MTT 法檢測細胞毒性與增殖實驗

簡介

通過 MTT（3-（4，5-二甲基噻唑-2）-2，5-二苯基四氮唑溴鹽，商品名為噻唑藍）檢測細胞生長、細胞毒性、細胞增殖的常用方法。

原理

活細胞中的線粒體中的一些脫氫酶，能夠使外源性的 MTT 還原為難溶性的藍紫色結晶物，而死細胞無此活性。藍紫色結晶物可以溶解在二甲基亞砜（DMSO）中，用酶標儀測定 490 nm 波長的吸光度（OD 值）即可定量檢測細胞的毒性與增殖情況。細胞增殖與吸光度成正比，細胞毒性與吸光度成反比。若用成熟的試劑盒檢測，則測定 570 nm 的吸光值。

用途

細胞增殖、細胞毒性的檢測。

材料與儀器

細胞、 96 孔培養板、移液槍、槍頭、15 ml 離心管、PBS、胰蛋白酶、細胞培養基、酶標儀、二甲基亞砜、 MTT

步驟

1、根據說明書配制 MTT 溶液，用 PBS 配制終濃度為 5 mg/ml，配制后可適當分裝放 -20 ℃ 避光保存。

2、適當濃度的細胞接種到 96 孔板后按正常實驗需求處理。

3、培養結束后，每孔加入 10 μl MTT 溶液， 37 ℃ 繼續孵育 4 h。

4、小心吸去孔內的上清液（對懸浮細胞要求離心，離心后棄上清液），加入 150 μl DMSO，搖床上低速振蕩 10 min，使紫色結晶溶解。在酶聯免疫檢測儀上，490 nm 波長下測定各孔光吸收值（OD 值），記錄結果。

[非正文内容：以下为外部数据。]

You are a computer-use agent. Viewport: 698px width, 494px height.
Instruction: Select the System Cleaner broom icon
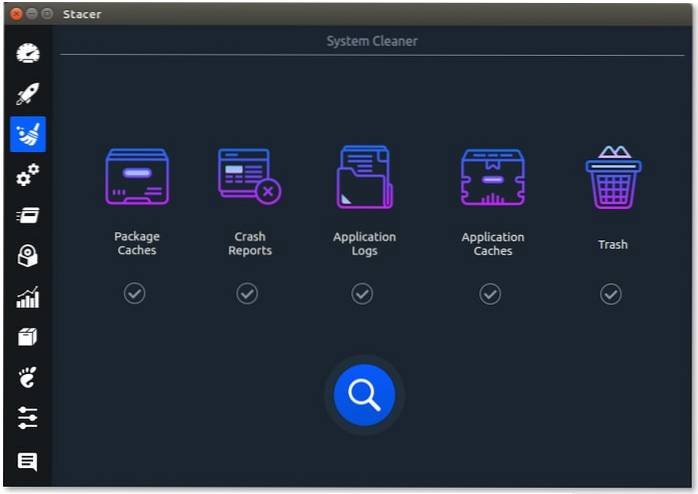click(28, 135)
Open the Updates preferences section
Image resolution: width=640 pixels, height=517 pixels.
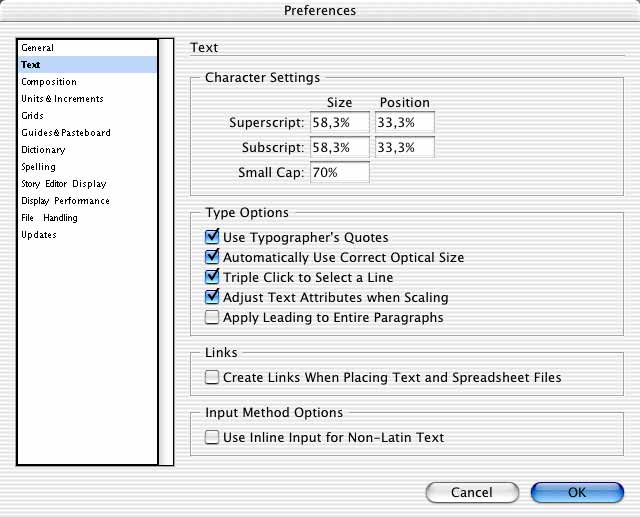pyautogui.click(x=39, y=235)
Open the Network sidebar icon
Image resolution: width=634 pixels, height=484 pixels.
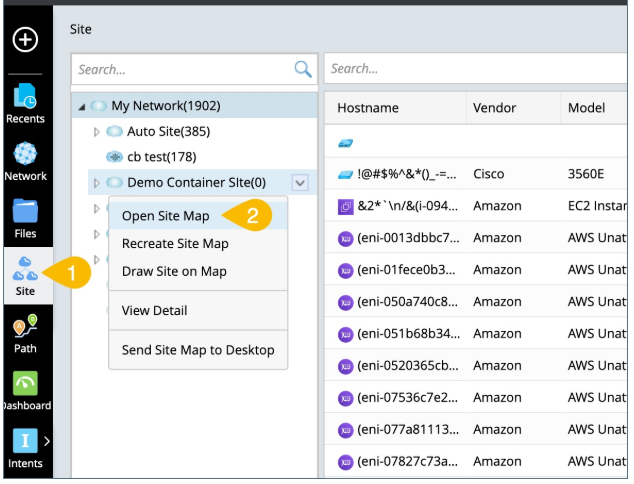click(x=25, y=160)
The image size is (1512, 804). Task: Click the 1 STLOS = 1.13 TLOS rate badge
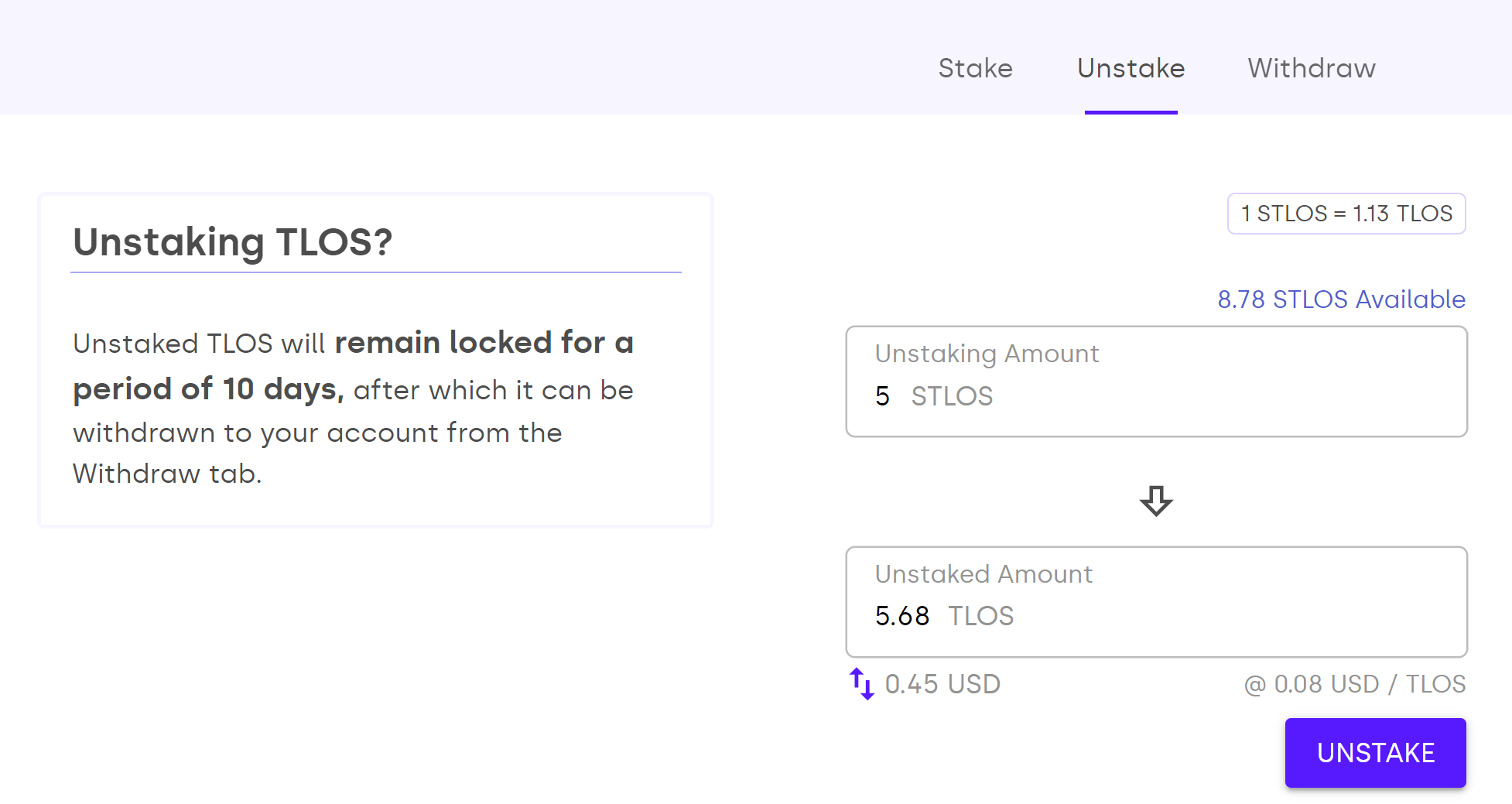[x=1346, y=214]
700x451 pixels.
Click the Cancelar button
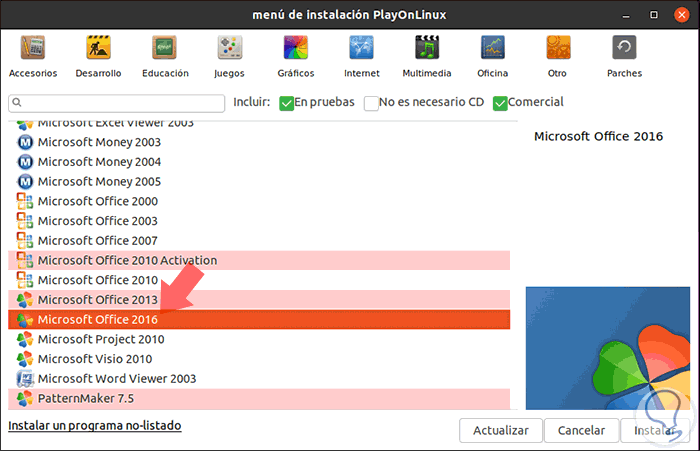click(x=581, y=430)
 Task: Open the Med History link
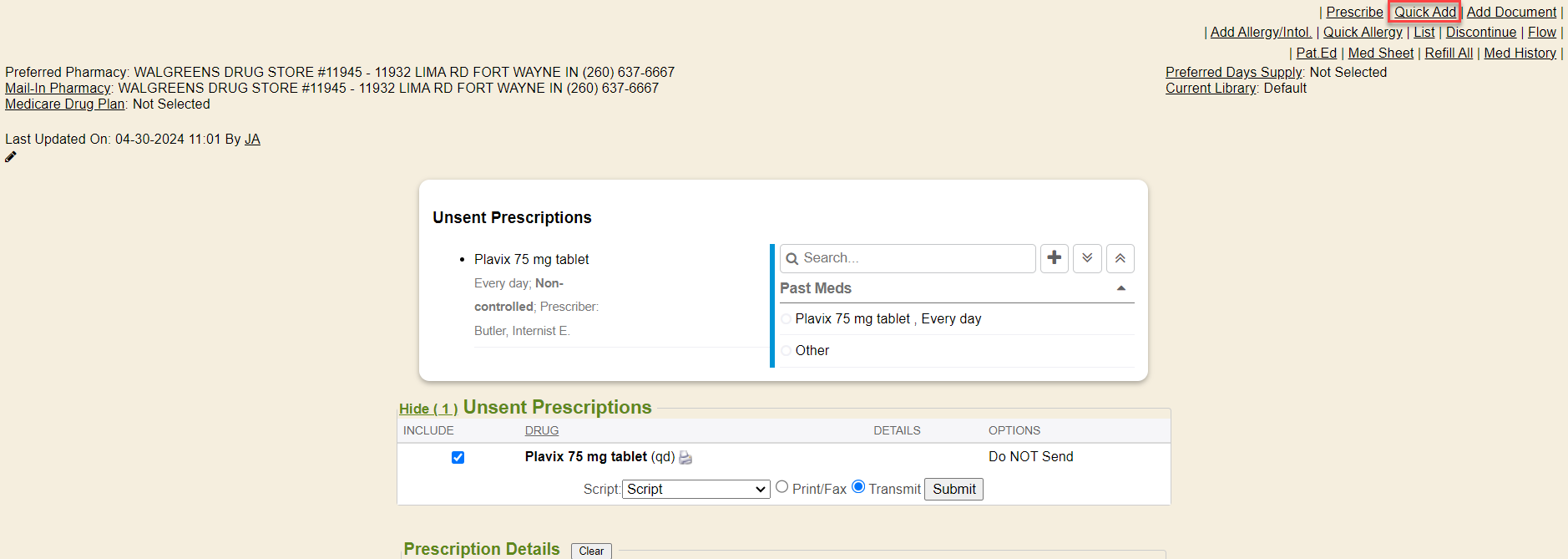click(1520, 53)
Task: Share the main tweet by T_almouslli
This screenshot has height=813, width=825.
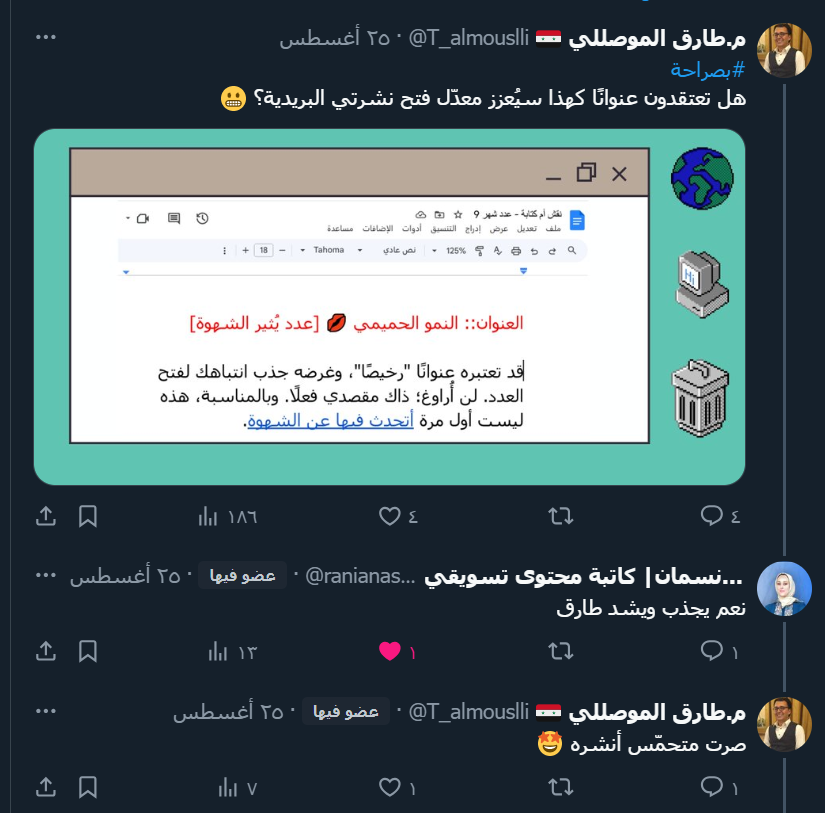Action: (x=46, y=516)
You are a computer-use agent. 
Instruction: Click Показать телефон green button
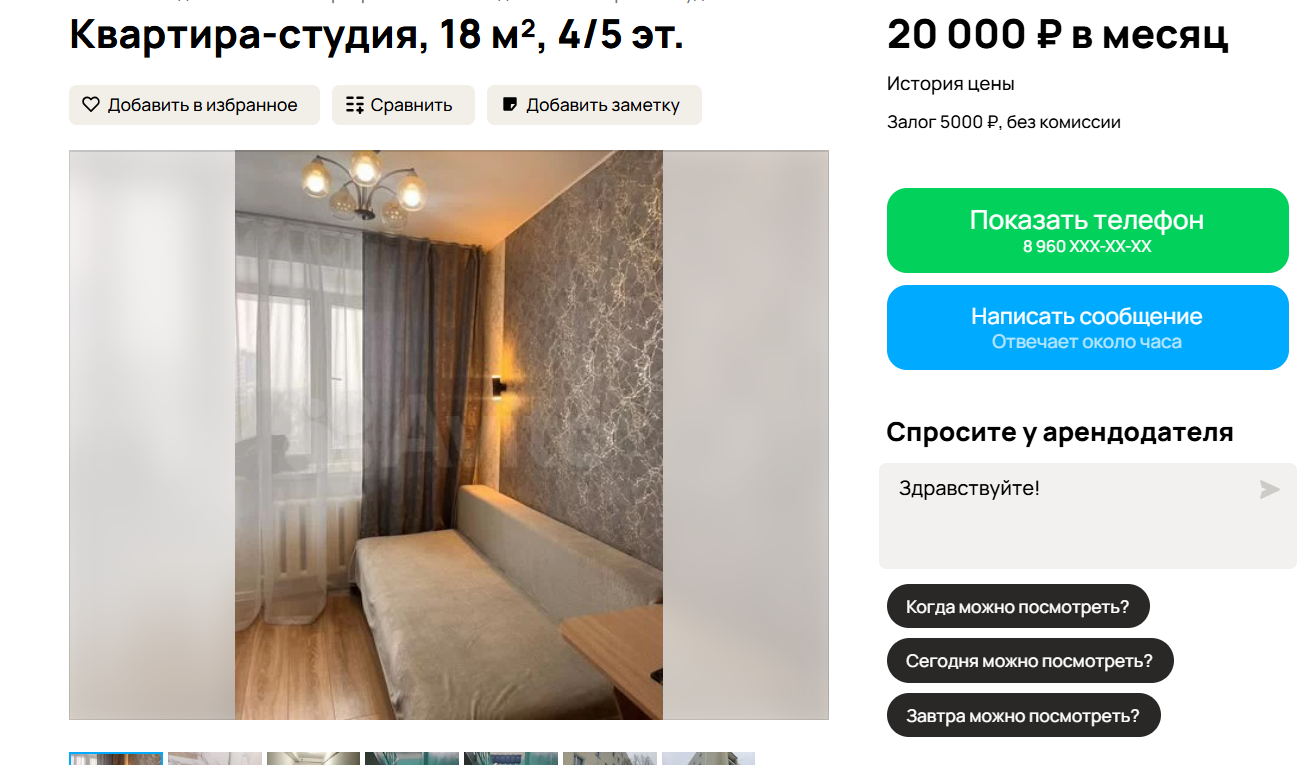point(1088,230)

5、除了 DMSO，還可選擇成熟的 MTT 試劑盒檢測，則每孔加入 100 μl 結晶溶解液，在細胞培養箱中繼續孵育 3~4 小時，至結晶全部融解。測定 570 nm 處的吸光值。

注意事項

1. 酶聯免疫檢測儀測試的 OD 值僅在適當的細胞濃度時與細胞數目呈線性關系。因此，在實驗時，必須選擇適當的細胞接種濃度，一般 96 孔板每孔 1 000~5 000 個細胞左右，注意接種到培養板后要混勻，防止細胞成團分布不均。

2. 血清物質會干擾 OD 值，因此，在顯色后盡可能將孔內殘余培養基吸凈。

3. 設空白對照。與試驗孔平行設定不加細胞僅加培養基的空白對照孔，其他實驗步驟保持一致。比色時，以空白孔調零。

4. 96 孔板進行實驗時，若培養時間較長需注意蒸發問題。可采取棄用周圍一圈，改用 PBS 或培養基替代。

5. MTT 最好現用現配，避免反復凍融。低溫下容易凝固，需融解后再使用。

6. 測定 OD 值前，需注意細胞孔板中無氣泡。

7. 加入 MTT 生成結晶后，去除上清液需小心不要把結晶去掉。

8. 結晶一定要完全融解后再測定 OD 值。